In response to The Globe’s report, Mike Nadolski, Bombardier’s then vice-president of communications and public affairs, wrote that the company had hired a “prestigious international law firm” to conduct due diligence, then conducted several additional reviews, before it entered into a relationship with Multiserv. “All of which came to the same conclusion: Multiserv remains in good standing as a corporation and there are no prohibitions – in any jurisdiction – for doing business with the company or its owners,” Mr. Nadolski wrote in 2016.

When Swedish investigators asked Bombardier to provide the original due diligence on Multiserv, the company did not give it to them, a source with knowledge of the investigation told The Globe. The Globe is not naming the source because they are not authorized to disclose that information. Mr. Edlund would not comment.

In their own investigation of Multiserv, Swedish police unearthed even more curious circumstances about the company. Police found that its registered director in 2015 and 2016, a Russian woman in Cyprus, was merely a proxy, according to a memo filed by law enforcement authorities.

The memo says the woman came to the Mediterranean country “as a dancer and worked the first years there at nightclubs” before she began running a multimillion-dollar railway operation. The woman told Swedish police she was merely a nominee director and her previous work experience was “irrelevant.” When she did paperwork for Multiserv, she “was only acting on the instructions received from the [company] representative,” she said.

Swedish police followed the money paid to Multiserv to figure out if the company, in fact, used any of it in the Azerbaijan project, such as for installing equipment.

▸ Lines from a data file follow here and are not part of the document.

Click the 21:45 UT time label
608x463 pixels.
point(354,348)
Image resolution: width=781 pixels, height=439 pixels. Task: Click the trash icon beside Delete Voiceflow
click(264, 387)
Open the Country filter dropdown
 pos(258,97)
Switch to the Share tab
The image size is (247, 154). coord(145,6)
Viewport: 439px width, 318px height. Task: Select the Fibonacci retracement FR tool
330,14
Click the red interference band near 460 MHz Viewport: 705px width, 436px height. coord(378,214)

But they found nothing of that kind.

Instead, they saw that money was funnelled through the partners’ companies offshore. Some of the money appears to have sponsored the Formula 2 car-racing career of Artem Markelov, the son of one of the Russian partners, Valery Markelov.

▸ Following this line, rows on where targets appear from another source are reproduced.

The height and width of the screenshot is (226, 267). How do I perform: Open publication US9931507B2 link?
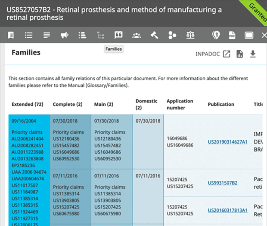pyautogui.click(x=222, y=183)
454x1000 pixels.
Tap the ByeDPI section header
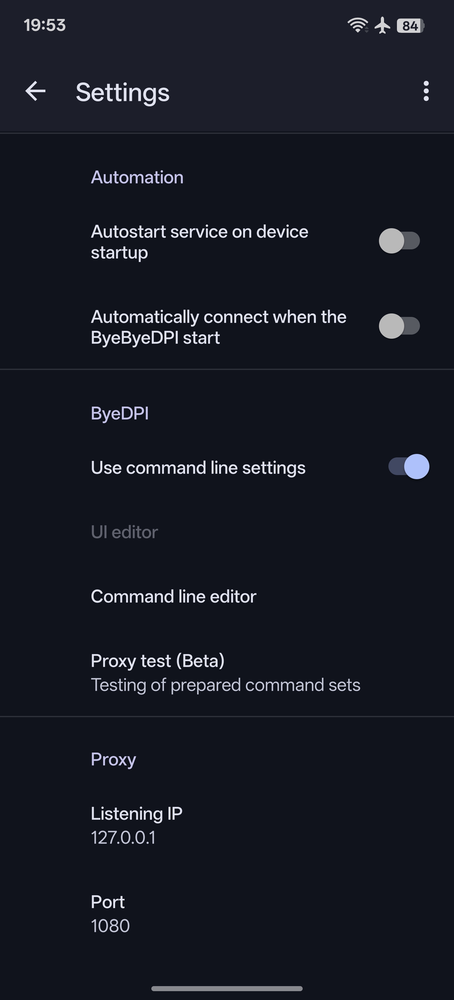[x=119, y=413]
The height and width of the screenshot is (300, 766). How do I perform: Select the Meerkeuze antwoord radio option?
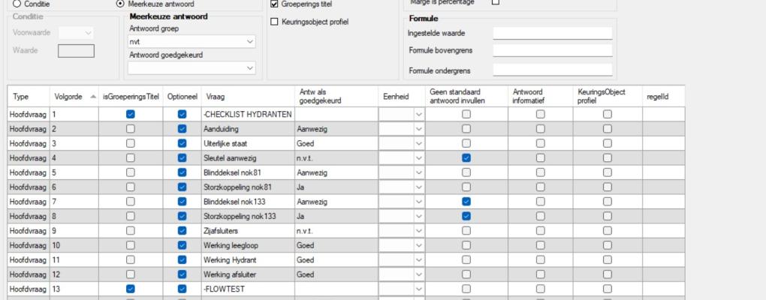(121, 4)
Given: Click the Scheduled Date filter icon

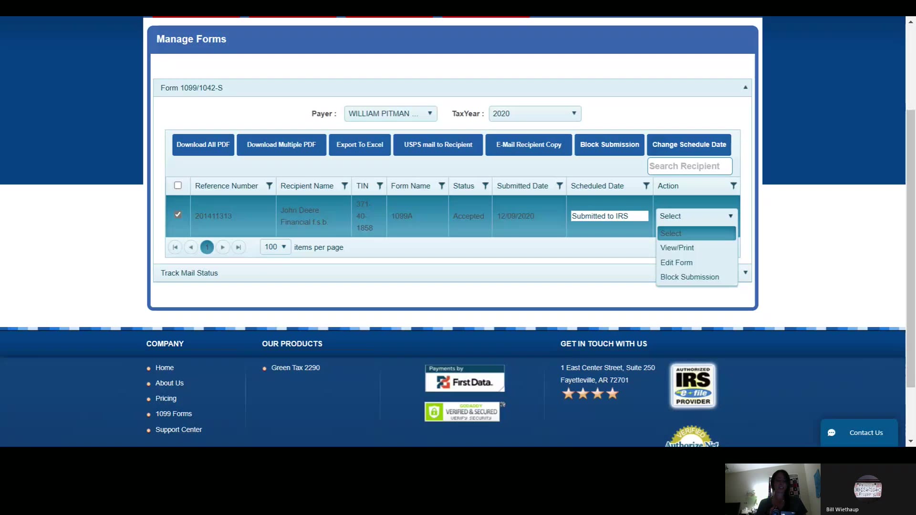Looking at the screenshot, I should pyautogui.click(x=646, y=186).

“Why should the Azeri taxpayers’ money end up there? That feels strange, but then again, there is so much that is strange about this,” Mr. Edlund, the prosecutor, said.

Valery Markelov was arrested in Russia in 2018 on suspicions of paying bribes in relation to railway deals and contracts for the Olympic Winter Games in Sochi in 2014. Russian media recently reported that Mr. Markelov was still in pretrial detention and his – and Bombardier’s – partners Mr. Krapivin and Mr. Usherovich were wanted in the same case.

Bombardier’s Russian partners, through the company 1520 Group, where Mr. Krapivin is CEO, did not respond to a request for comment.

Bombardier sold its railway division to French train maker Alstom last year, but according to Bombardier’s most recent annual report, it remains liable to Alstom in the event any damages are awarded in the bribery case. “There is no evidence that suggests a corrupt payment was made or offered to a public official or that any other criminal activity involving Bombardier took place,” the annual report says.

Conducting business with integrity and the highest ethical standards is a top priority for the company and its 13,000 employees, Ms. Cristofaro said. “We take these matters very seriously and are co-operating with the relevant regulatory authorities.”

Mr. Edlund has previously said that Mr. Bimer would likely be the highest-ranking official charged in the affair, and that the National Anti-Corruption Unit had no evidence to support charges against Mr. Bimer’s superiors in Montreal.

Swedish police spent years investigating Multiserv, Mr. Edlund said. And while the transactions involving the Russian partners were part of the structure of the Azerbaijan project, and helped Bombardier in obtaining the contract, Mr. Edlund said he was not able to indict anyone in Sweden for the deal with Multiserv.

A verdict in Mr. Bimer’s case is expected toward the end of this year or in early 2022. If convicted, he faces up to six years’ imprisonment.

Bombardier will refrain from providing additional comments because the matter is under review by regulators and Mr. Bimer’s case is before the Swedish courts, Ms. Cristofaro said.